MPMD-style task parallelism (Multiple Program Multiple Data) could be found in few evaluated benchmarks, which lead to minor speedups. More intensive investigations are needed to apply such kind of parallelism to real-world applications.

Recently, we developed a prototypical visualization component to display the output of DiscoPoP. However, a more advanced and user-friendly graphical user interface to visually guide application developers in a stepwise manner when parallelizing a program would be desirable. This feature could create higher incentives for developers and make the parallelization workflow easier, particularly for DiscoPoP’s code-based semiautomatic parallelization approach.


9. Related work

Profiling and parallelism discovery has always been a central topic in the field of parallel programming. Early approaches mainly analyze source code statically and predict parallelism based on theoretical models [38, 39]. Bobbie [40] presented a method to partition a program for parallelization. The method adopts syntax-driven data-dependence analysis and detects parallelism based on Bernstein’s conditions [41]. It uses bipartite graph matching to partition the code.

Compiler-based auto-parallelization based on the polyhedral model [1, 2, 42] is generally restricted to program loops with specific criteria (e.g., affine linear loop boundaries and array indices). A dynamically speculative extension of these criteria expands the applicability of this method to a certain extent [43]. Another work [28] that is not restricted to loops only identifies parallel tasks in the static dependence graphs using integer linear programming. Generally, compiler-based auto-parallelization is often conservative and fails to identify available parallelism for many applications, because runtime information such as the values of pointers and array indices are often not known at compile time. In practice, the parallelization of software usually happens manually, and often, it is more appropriate to follow the provided guidelines for parallel design patterns [44].

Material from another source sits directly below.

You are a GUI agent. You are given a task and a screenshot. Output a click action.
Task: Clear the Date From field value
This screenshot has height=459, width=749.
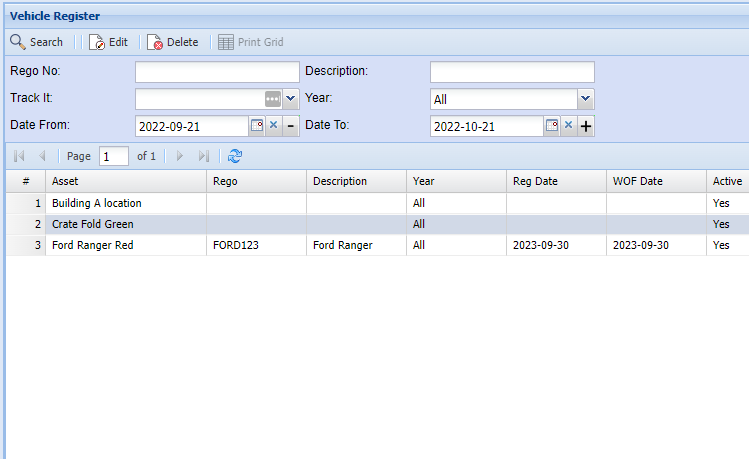[x=273, y=126]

Without considering runtime behavior of the target program, some key parallelism usually could remain undetected in static approaches. To overcome this disadvantage, profiling techniques to gather runtime data emerged [45, 46]. Such methods are usually referred to as dynamic parallelism discovery approaches. Additionally, most of these approaches have a cost model to produce results. Kremlin [47] determines the length of the critical path in a given code region. Based on this knowledge, Kremlin calculates a metric called self-parallelism to quantify the parallelism of a code region. The tool reports self-parallelism for each region in a descending order. Alchemist [48] identifies predefined constructs that can be treated as candidates for asynchronous execution in sequential programs. It estimates the effectiveness of parallelizing a certain construct using Valgrind [49]. Kremlin and Alchemist mainly focus on loops, which are easier to profile and quantify.

At the same time, other dynamic parallelism discovery approaches deal with task parallelism as tasking became popular and widely supported in almost all mainstream parallel programming libraries and frameworks. Ketterlin et al. [50] profiles sequential programs and represents them using execution trees. It further attaches data dependences to the nodes of the execution tree and discovers task parallelism where two or more nodes are independent of one another. The SLX Tool Suite, formerly known as MAPS [51], concentrates on parallelism discovery for applications on multiprocessor system on chip (MPSoC). It identifies code sections called coupled blocks. These code blocks are identified with constraints requiring that they should be schedulable and should be tightly coupled by data dependences. Each coupled block is considered as a task, and two tasks can run in parallel if there is no data dependence between them.

Tareador [52] provides a set of annotations for marking down tasks in the code. It takes a relatively brute-force approach by enumerating possible decompositions and does not take the control flow into account, which may lead to tasks that are not easy to implement. Intel Advisor XE [53] is a prototyping tool for different programming languages such as C, C++, C#, and Fortran. It also performs a correctness check, which is essentially a data-race detector and has a large time overhead. Also pattern detection and code transformation are not supported by Intel Advisor XE.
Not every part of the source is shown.